Zitierter Text

___

Bosse – „Kraniche – Live in Hamburg“

Künstler Bosse

Reichlich Freunde haben Bosse zum krönenden Abschluss ihrer Kraniche-Tour eingeladen.
Reichlich Freunde haben Bosse zum krönenden Abschluss ihrer Kraniche-Tour eingeladen.
Album Kraniche – Live in Hamburg
Label Vertigo
Erscheinungsjahr 2014
Bewertung

„Im nächsten Lied geht’s um Liebe, Durchhalten, Zusammenbleiben und dafür belohnt werden“, sagt Axel Bosse, als er vor 7000 Menschen in der Hamburger Sporthalle das Lied Yipi ankündigt. Es ist nicht nur die erste Zugabe dieses Abends und der einzige Song, bei dem er zur Gitarre greift. Es ist auch die wichtigste Ansage des Konzerts. Denn darin steckt alles, was diese Show, nun als Kraniche – Live in Hamburg dokumentiert – ausmacht.

Bosse haben die Ochsentour gemacht, sich 15 Jahre lang stetig nach oben gearbeitet. Das Jahresabschlusskonzert 2013 ist nicht nur der krönende Abschluss ihrer Kraniche-Tournee, bei der sie zuvor 40 ausverkaufte Konzerte vor insgesamt 70.000 Fans (und dazu unzählige Festivals) gespielt haben. Es ist der Höhepunkt in der Laufbahn dieser Band.

___

Liste der Datensätze
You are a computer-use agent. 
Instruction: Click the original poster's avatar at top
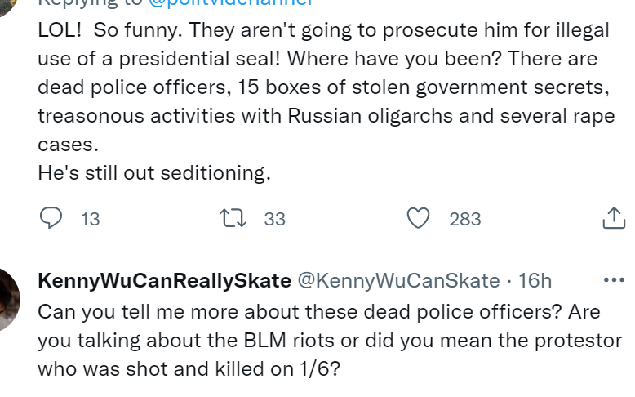pos(8,5)
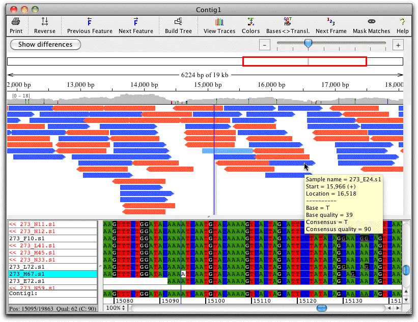This screenshot has height=322, width=418.
Task: Advance to Next Frame
Action: point(331,21)
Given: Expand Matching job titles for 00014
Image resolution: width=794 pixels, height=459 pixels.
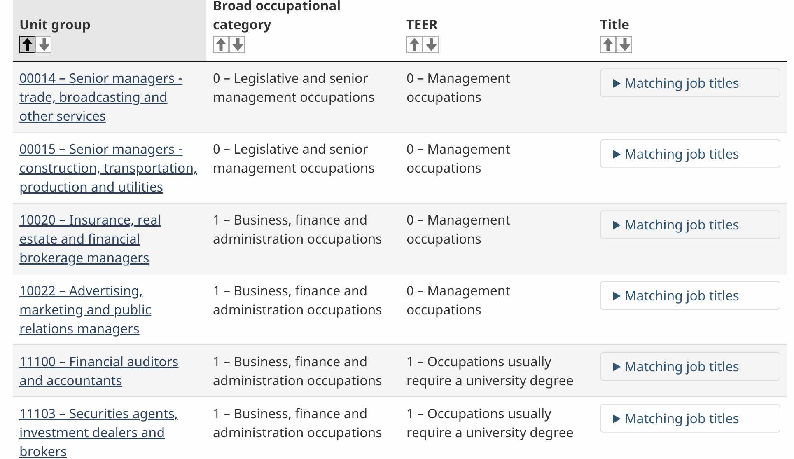Looking at the screenshot, I should coord(690,83).
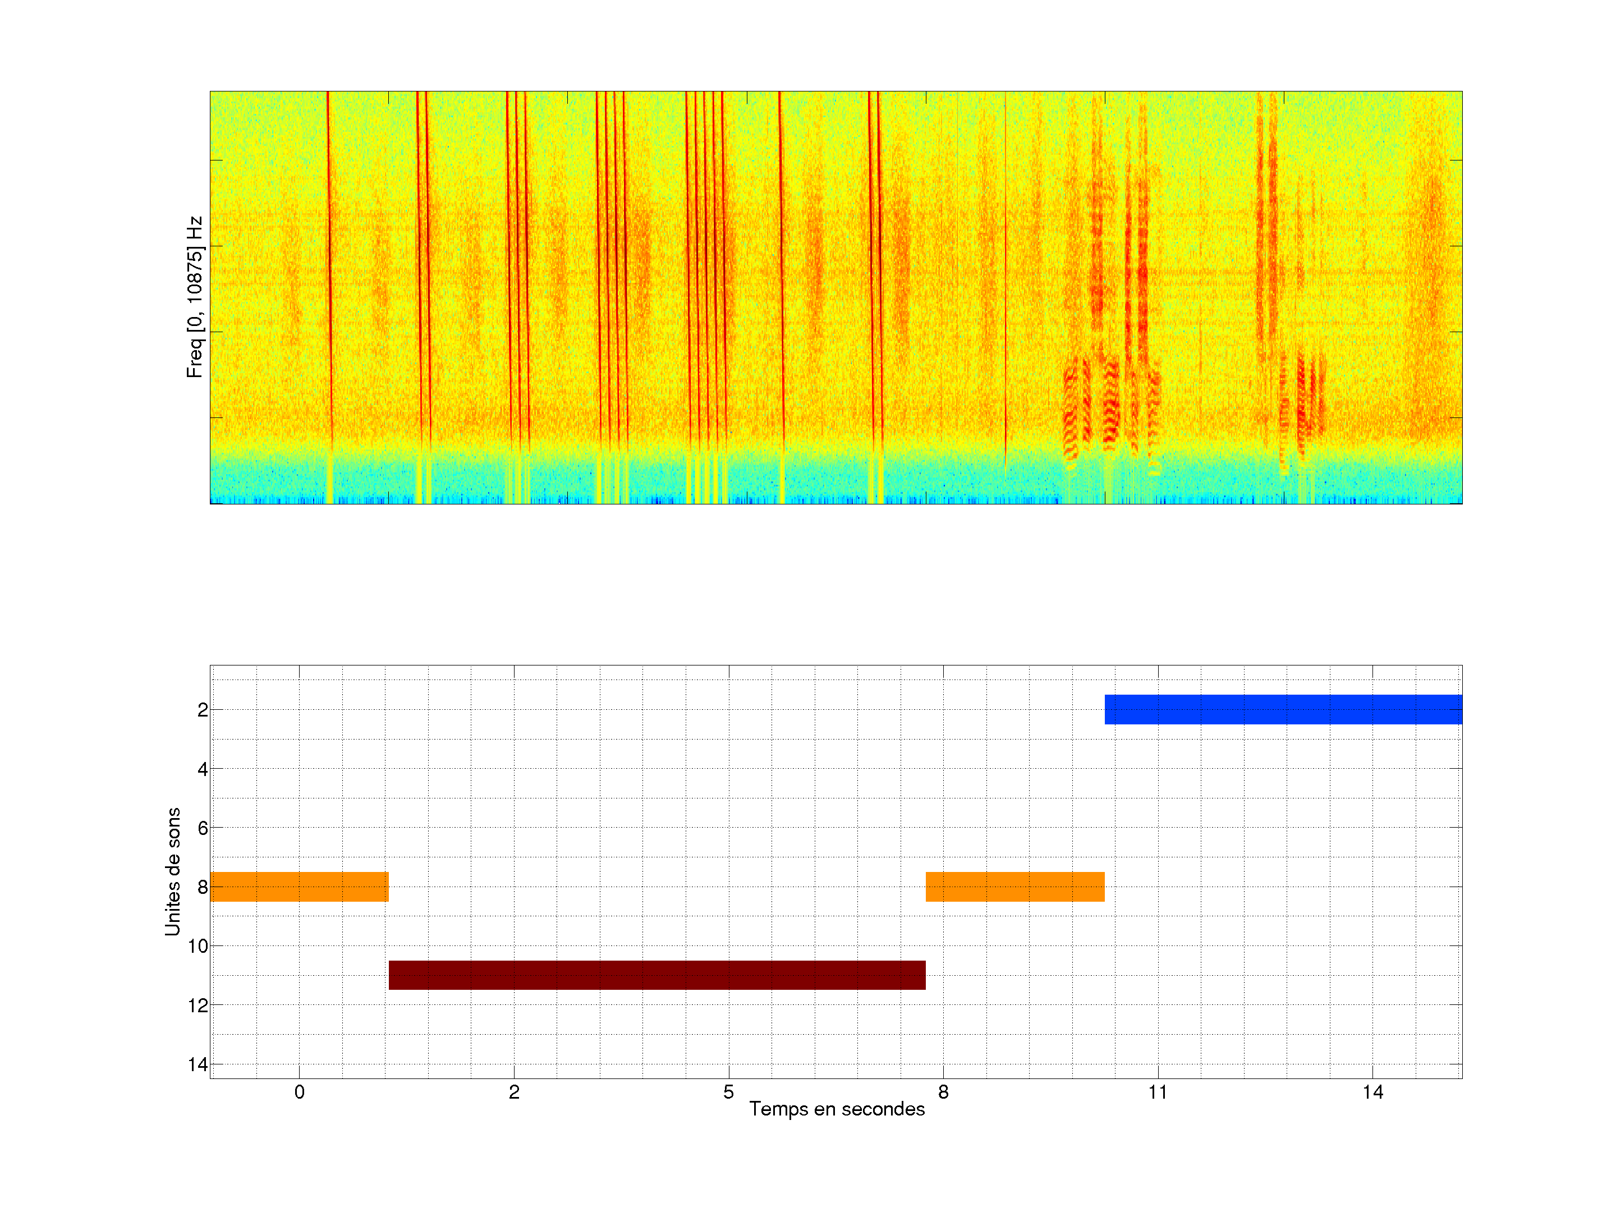This screenshot has width=1616, height=1212.
Task: Click the y-axis tick label 6
Action: tap(202, 828)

___

Aufgabenstellung
Kannst du die Besprechung zu Bosses Livealbum „Kraniche – Live in Hamburg“ oben vollständig und Wort für Wort herausschreiben?

Gelöste Aufgabe
Bosse – „Kraniche – Live in Hamburg“

Künstler Bosse

Reichlich Freunde haben Bosse zum krönenden Abschluss ihrer Kraniche-Tour eingeladen.
Reichlich Freunde haben Bosse zum krönenden Abschluss ihrer Kraniche-Tour eingeladen.
Album Kraniche – Live in Hamburg
Label Vertigo
Erscheinungsjahr 2014
Bewertung

„Im nächsten Lied geht’s um Liebe, Durchhalten, Zusammenbleiben und dafür belohnt werden“, sagt Axel Bosse, als er vor 7000 Menschen in der Hamburger Sporthalle das Lied Yipi ankündigt. Es ist nicht nur die erste Zugabe dieses Abends und der einzige Song, bei dem er zur Gitarre greift. Es ist auch die wichtigste Ansage des Konzerts. Denn darin steckt alles, was diese Show, nun als Kraniche – Live in Hamburg dokumentiert – ausmacht.

Bosse haben die Ochsentour gemacht, sich 15 Jahre lang stetig nach oben gearbeitet. Das Jahresabschlusskonzert 2013 ist nicht nur der krönende Abschluss ihrer Kraniche-Tournee, bei der sie zuvor 40 ausverkaufte Konzerte vor insgesamt 70.000 Fans (und dazu unzählige Festivals) gespielt haben. Es ist der Höhepunkt in der Laufbahn dieser Band.